Le personnage d’Ivan l’Idiot semble donc beaucoup plus riche en connotations et en parallèles que celui de Cendrillon, limité en dernière analyse à la seule activité que lui laisse généreusement le sexe dominateur dans nos régions : être belle et se taire (moyennant quoi, elle peut changer de statut social, elle n’a donc pas tout perdu).

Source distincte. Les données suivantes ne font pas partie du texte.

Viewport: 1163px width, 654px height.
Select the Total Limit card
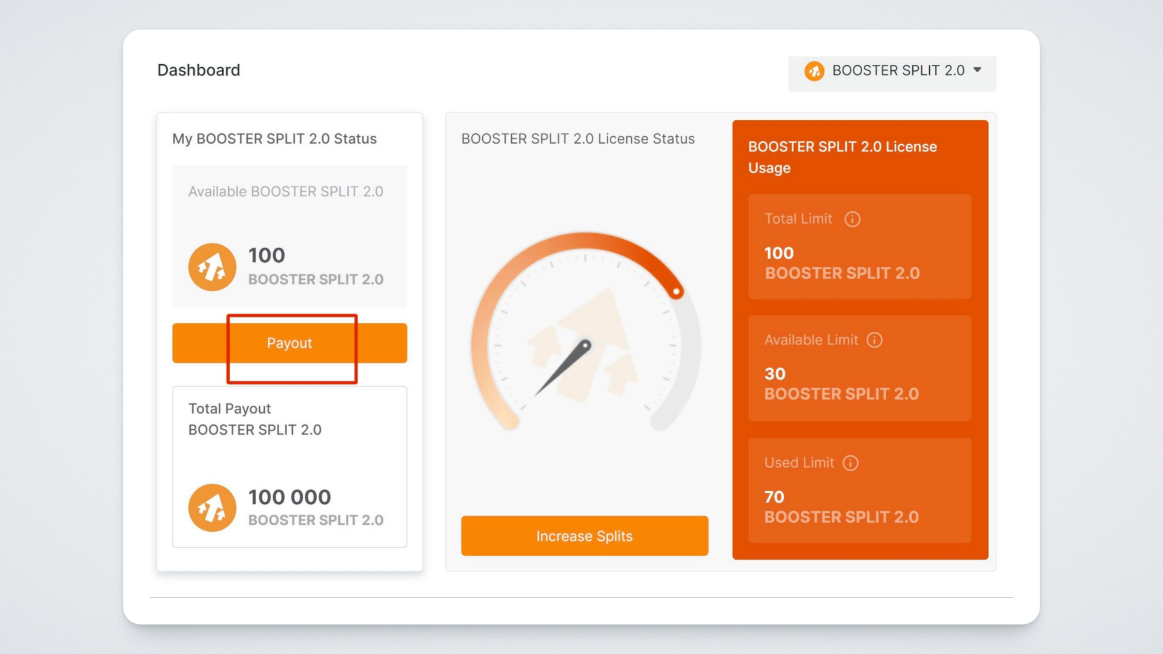[x=859, y=246]
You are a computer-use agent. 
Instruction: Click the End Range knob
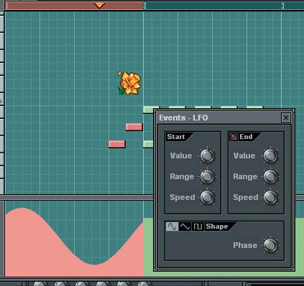pos(270,176)
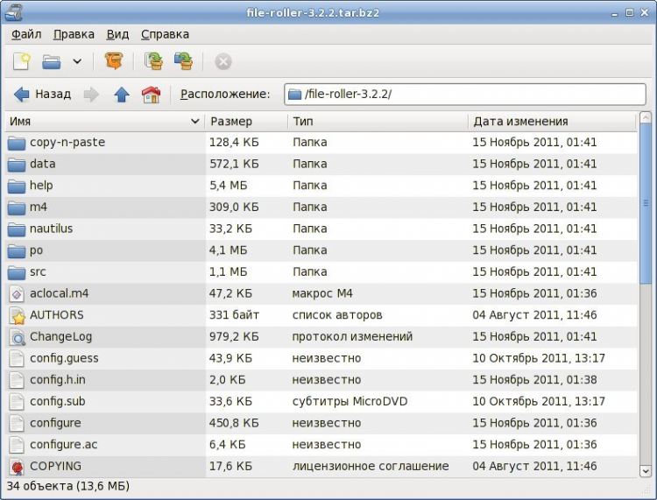Open the Файл menu
This screenshot has height=500, width=657.
[x=26, y=34]
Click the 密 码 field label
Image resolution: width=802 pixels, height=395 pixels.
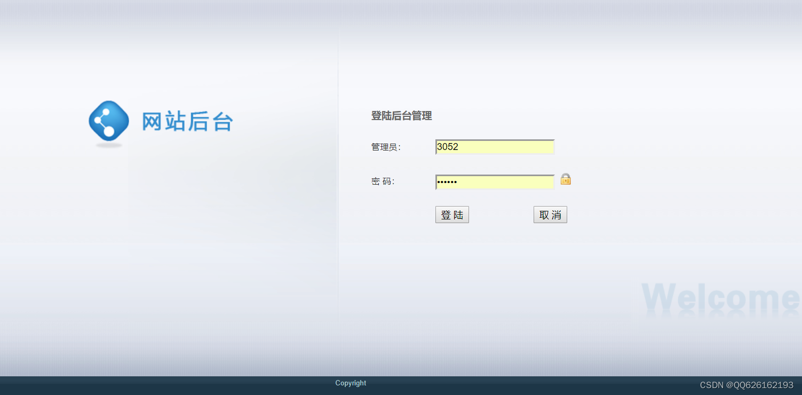tap(382, 181)
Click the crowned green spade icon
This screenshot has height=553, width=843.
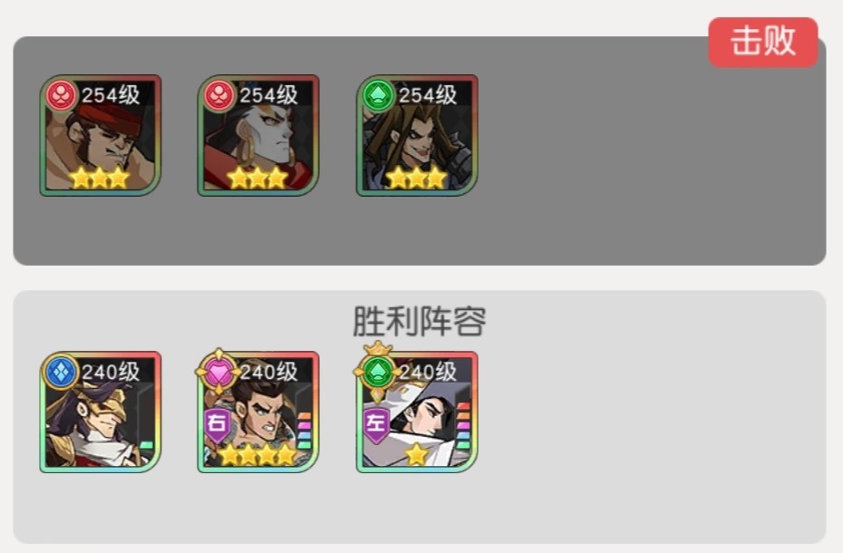tap(378, 369)
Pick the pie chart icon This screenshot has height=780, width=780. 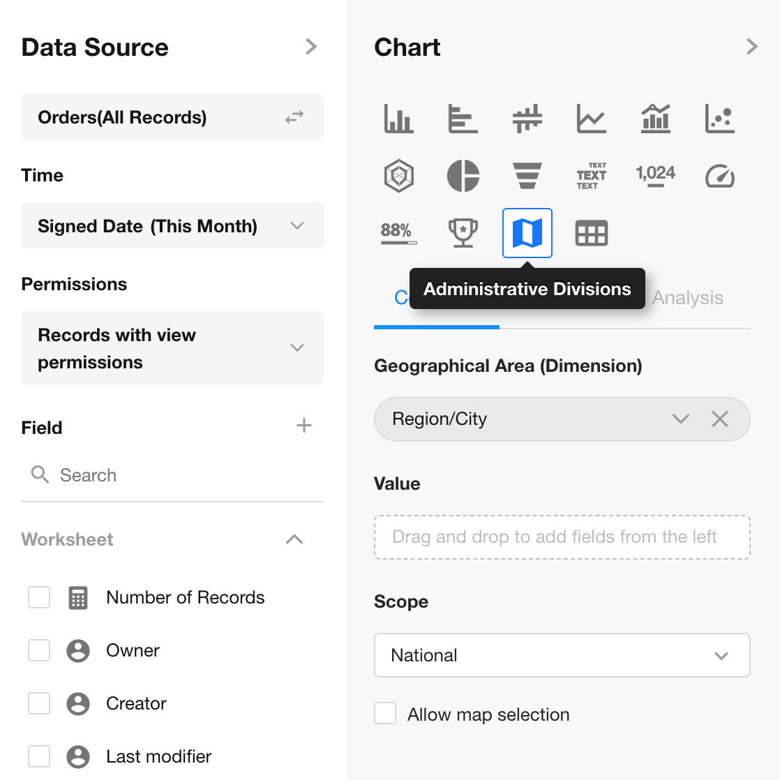click(463, 176)
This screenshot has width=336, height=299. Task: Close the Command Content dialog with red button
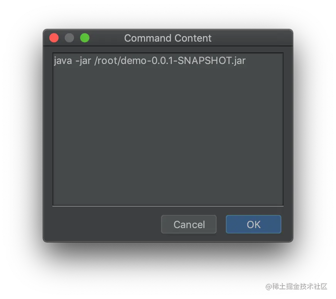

On voit qu’une analyse purement psychologisante qui ne tient compte que de l’hypostase féminine du héros souillé de cendres, tire des conclusions pour le moins orientées sur "le soi‑disant destin féminin". Une analyse historique, tenant compte à la fois de la structure, de l’origine, de l’évolution du conte merveilleux et de l’ensemble des personnages de contes souillés de cendres, permet de dresser, d’une manière très conséquente, un tableau moins univoque, à la fois plus riche et plus complet.
Les analyses combinées de Propp et de Meletinskij, vieilles de cinquante et quatre‑vingts ans pour le premier, de quarante ans pour le second, restent donc encore à l’ordre du jour et, légèrement actualisées, permettent d’élargir les points de vue sur le conte et de résoudre bien des problèmes.
[1] Les Contes populaires russes, réunis par Afanassiév, traduction, introduction et notes de Lise Gruel‑Apert, deuxième édition, Paris Maisonneuve et Larose 2000.
[2] Je consacre seulement un paragraphe à la conception sur le conte de Meletinskij dans mon livre sur La Tradition orale russe Paris P.U.F. 1995 (p. 122). Néanmoins, des articles de Meletinskij sont parus en traduction dans différentes revues françaises.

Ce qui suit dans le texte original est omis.